START Dataset records

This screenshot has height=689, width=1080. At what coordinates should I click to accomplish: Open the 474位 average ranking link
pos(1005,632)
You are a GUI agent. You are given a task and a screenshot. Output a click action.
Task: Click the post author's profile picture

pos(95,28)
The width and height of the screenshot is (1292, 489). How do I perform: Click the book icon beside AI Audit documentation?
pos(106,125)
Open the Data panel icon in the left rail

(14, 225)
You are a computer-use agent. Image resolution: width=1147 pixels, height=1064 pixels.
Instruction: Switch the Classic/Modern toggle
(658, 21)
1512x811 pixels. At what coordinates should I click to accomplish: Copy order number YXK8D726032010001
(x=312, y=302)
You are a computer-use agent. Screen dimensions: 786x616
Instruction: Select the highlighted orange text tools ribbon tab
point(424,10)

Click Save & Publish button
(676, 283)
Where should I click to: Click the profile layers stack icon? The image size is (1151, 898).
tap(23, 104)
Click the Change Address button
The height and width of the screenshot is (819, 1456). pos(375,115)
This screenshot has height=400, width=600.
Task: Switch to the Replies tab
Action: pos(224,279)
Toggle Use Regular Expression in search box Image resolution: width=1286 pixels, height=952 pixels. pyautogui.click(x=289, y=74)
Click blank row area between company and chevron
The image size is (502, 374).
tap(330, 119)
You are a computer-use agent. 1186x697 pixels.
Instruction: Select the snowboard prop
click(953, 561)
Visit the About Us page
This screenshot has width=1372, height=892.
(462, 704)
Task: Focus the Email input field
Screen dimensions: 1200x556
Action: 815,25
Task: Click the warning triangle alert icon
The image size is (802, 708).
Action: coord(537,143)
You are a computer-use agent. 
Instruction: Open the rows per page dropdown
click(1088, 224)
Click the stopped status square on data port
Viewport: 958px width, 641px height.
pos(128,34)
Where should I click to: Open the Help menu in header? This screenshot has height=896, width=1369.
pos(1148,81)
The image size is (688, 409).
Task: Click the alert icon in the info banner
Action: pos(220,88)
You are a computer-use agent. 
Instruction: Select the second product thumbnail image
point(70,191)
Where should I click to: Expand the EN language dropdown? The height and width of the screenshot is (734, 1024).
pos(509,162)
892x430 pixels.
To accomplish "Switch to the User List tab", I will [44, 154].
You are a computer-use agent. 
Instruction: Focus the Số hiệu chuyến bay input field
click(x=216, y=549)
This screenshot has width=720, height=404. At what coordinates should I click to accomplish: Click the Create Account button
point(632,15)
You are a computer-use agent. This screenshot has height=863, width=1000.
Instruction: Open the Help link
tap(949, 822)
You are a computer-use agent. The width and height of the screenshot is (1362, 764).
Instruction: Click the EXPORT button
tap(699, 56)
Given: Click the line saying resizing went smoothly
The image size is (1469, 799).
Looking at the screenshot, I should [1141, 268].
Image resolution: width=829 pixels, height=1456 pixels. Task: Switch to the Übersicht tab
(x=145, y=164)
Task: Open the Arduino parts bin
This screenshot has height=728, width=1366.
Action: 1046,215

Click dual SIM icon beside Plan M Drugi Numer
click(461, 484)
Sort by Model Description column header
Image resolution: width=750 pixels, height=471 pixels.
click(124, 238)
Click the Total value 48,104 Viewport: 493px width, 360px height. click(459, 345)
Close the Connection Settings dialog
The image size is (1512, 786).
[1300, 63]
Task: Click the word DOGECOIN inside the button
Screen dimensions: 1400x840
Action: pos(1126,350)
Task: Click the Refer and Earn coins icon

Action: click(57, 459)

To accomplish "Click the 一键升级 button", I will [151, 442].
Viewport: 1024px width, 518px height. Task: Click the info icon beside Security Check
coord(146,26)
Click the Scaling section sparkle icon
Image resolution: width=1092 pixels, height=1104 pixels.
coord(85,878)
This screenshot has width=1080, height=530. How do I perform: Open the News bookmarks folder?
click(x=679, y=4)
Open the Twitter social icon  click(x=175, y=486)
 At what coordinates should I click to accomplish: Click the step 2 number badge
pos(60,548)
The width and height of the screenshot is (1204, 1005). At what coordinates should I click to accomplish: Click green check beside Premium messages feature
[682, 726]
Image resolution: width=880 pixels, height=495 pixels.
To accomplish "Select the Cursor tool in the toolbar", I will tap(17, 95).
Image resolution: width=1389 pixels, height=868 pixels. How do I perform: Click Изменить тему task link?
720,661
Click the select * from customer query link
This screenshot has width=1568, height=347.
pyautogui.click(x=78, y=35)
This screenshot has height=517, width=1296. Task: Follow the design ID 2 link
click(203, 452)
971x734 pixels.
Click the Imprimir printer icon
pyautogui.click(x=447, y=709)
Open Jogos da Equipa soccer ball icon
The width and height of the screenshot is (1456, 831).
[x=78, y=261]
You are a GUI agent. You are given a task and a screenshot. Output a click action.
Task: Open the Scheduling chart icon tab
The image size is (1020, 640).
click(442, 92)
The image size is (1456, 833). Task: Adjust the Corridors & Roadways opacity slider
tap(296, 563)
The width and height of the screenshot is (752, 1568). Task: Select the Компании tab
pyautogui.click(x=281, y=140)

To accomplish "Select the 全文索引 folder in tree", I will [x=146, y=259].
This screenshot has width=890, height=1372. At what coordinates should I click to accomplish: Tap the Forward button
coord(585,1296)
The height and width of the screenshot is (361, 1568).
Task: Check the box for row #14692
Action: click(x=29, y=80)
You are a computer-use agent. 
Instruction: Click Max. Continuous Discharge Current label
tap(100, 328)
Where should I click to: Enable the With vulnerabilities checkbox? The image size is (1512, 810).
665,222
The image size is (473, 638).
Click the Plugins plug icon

END Dataset records

Exercise requirements
Could you pull out the lines word for word, beginning at the line that contains "Where should I click to: Expand" and stopping after the line that contains "will [44, 154]."?

Solution to this exercise
Where should I click to: Expand the EN language dropdown? The height and width of the screenshot is (734, 1024).
pos(509,162)
892x430 pixels.
To accomplish "Switch to the User List tab", I will [44, 154].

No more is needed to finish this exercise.